Hi,
On Mon, Dec 19, 2011 at 12:37:34PM -0600, John Knutson wrote:
> Does anyone out there have any experience using rsync to copy HDF5
> files? I've been trying to use rsync to make back-ups of hdf5 files
> as they grow, but instead of the expected fairly constant time
> required for each update, the rsync time increases as the HDF5 file
> grows. This suggests to me that rsync is re-transferring data
> instead of just transferring differences. That, or as I add data to
> the HDF5 file, changes are being made to numerous locations in the
> file.
>
> I thought maybe the problem was that the time spent doing checksums
> was causing the increase as the files grew in size, but the rsync
> output indicates a linear increase in actual data transferred as
> well, just like the run time.
>
> The files in question contain multiple data sets that are being
> updated, each of which is stored as chunked, compressed data.
I don't think it's much of a surprise that rsync can't do small
deltas on binary compressed files.
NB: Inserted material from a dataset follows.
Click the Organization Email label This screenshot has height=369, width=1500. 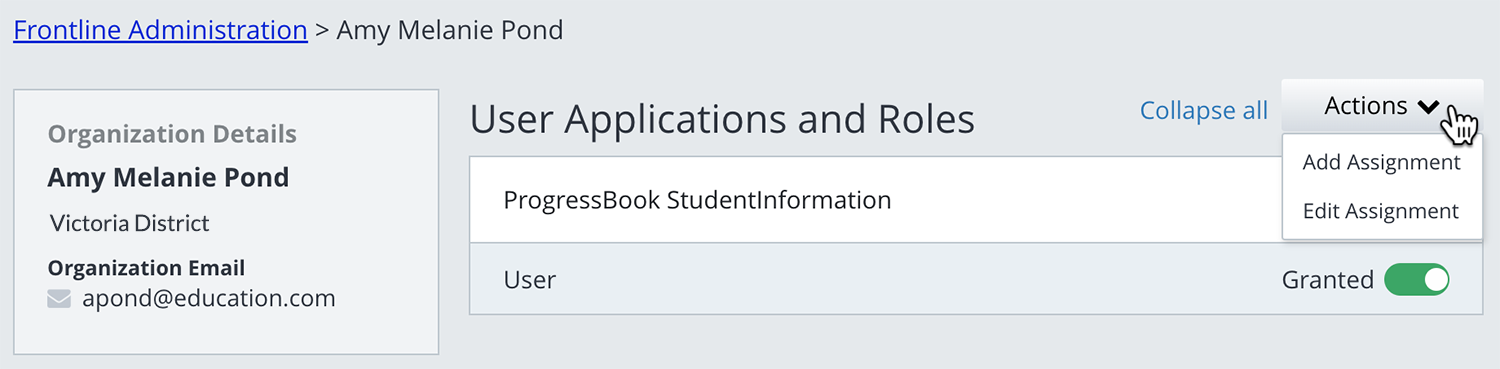pos(146,268)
If you change just a single
bit in a file the compressed files before and after can be
radically different, so a "diff" would be huge... It's rather
well known that rsync has problems with these kinds of files
- that's why gzip has an option named '--rsyncable' which makes
it output files that are a bit larger but can be rsync'ed more
effectively. I don't know how you compress those files, perhaps
if you use gzip you can try that option?
Best regards, Jens
--
\ Jens Thoms Toerring ________ [email protected]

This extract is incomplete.